| Movie Review: Jet Lag
Story: Who thought a film that takes place at the Charles DeGaulle Airport and the Hilton Airport Hotel could be interesting? I was pleasantly surprised by this breezy (definitely a movie review word) film about fate, opposites, love and honesty.
Director and co-writer Daniele Thompson (along with her co-writer son Christopher) deliver a charming, funny, not insulting to one's intelligence, little film. I have always thought the hardest thing about the genre of romantic comedy is NOT insulting the audience with contrivances and unbelievable scenarios.
Our two characters are stranded in the airport due to weather and the ever present French labor strikes. They meet and fate takes over from there. Its fun and uplifting. Oo la la!
Acting: Two wonderful performances by the Oscar winning, always lovely to watch, Juliette Binoche and her complete cinematic opposite, who usually plays roles as a tough guy, Jean Reno (Ronin, Godzilla).
Critters: None in the film but scroll down to 'Theater Audience' and read more.

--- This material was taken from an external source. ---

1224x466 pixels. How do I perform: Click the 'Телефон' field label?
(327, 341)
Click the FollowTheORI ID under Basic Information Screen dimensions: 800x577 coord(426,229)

Food: Food, glorious French food. Director Daniele Thompson delivered us some wonderful food as visiuls in her last import, La Buche and she gives us even more food to savor as we watch Reno cook and discuss food for much of the film. If you wait to see the end credits you will even be treated to the recipe for the main dish he spoke about. Nice touch!

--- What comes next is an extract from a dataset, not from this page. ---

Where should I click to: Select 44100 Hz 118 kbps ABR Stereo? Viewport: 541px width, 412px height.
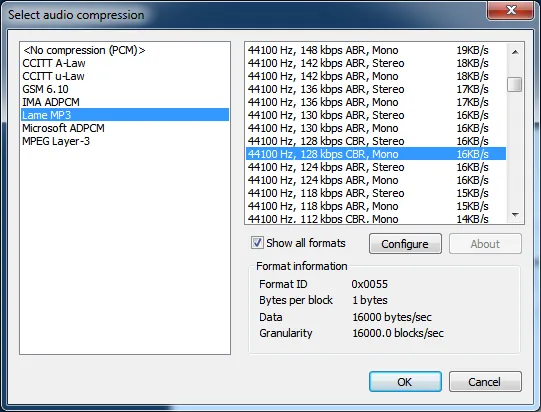376,193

Visual Art: Airports and hotels room do not offer much in the way of visual art.
Blatant Product Placement: Air France, Hilton, Japan Air Lines and the La Brisas Hotel in Acapulco.
Opening Titles: Cute.
Theater Audience: I go to a lot of films but this visit was a bit shocking even to me. One couple brought their dog into the theater to see the film, too. How very French, eh? The dog was a cutie and other than the occasional jingling of his metal leash he did not make a sound.
Sappy Factor: A moderate 3
Predictability Level: Over the top -- but it played out nicely so I didn't care.
Oscar Worthy: No.
Nit Picking: No nits to pick.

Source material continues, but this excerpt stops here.